In today’s trading, BT shares were down 0.7 percent at 448.40p, as of 12:46 UTC. The stock has risen 11.7 percent since the start of the year. The company’s market capitalisation currently stands at £37.5 billion.
BT has also made headlines recently in relation to its £12.5-billion takeover of the UK’s largest mobile carrier EE. The UK’s Competition and Markets Authority (CMA) has send letters to interested parties asking for their early views on the deal’s impact on different areas of the UK telecoms sector, ranging from mobile and broadband to the triple-play and quad-play markets. A report by the Financial Times over the weekend revealed more details about the requests.

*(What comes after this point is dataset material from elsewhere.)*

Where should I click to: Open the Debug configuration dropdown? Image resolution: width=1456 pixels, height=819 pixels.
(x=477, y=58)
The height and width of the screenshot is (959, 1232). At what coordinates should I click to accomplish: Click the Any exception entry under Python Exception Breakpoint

In a letter seen by the newspaper, the CMA highlighted several areas that could suffer a “potential impact” from the BT-EE deal. These areas included how BT provides connections between mobile masts for its soon-to-be rival network operators as well as the retail market for mobile and fixed voice, data and broadband services. The CMA also asked about concerns over the provision of triple play and quad play bundles, in light of the upcoming merger, which is set to combine BT’s existing broadband and television services with EE’s mobile offerings.
The biggest concern among BT rivals appears to be the power of BT in the wholesale broadband market. It is expected that BT rivals such as Vodafone will argue that the telecoms group needs to offer improved wholesale access to the fibre network that connects their masts.
“When BT was giving us all the same sort of service without being in the game, that was OK,”the FT quoted a rival executive, as saying. “But it will own the largest mobile group and will in effect be paying itself for access to its mobile backhaul.”
As of 14:46 GMT, Tuesday, 17 March, BT Group plc share price is 448.25p.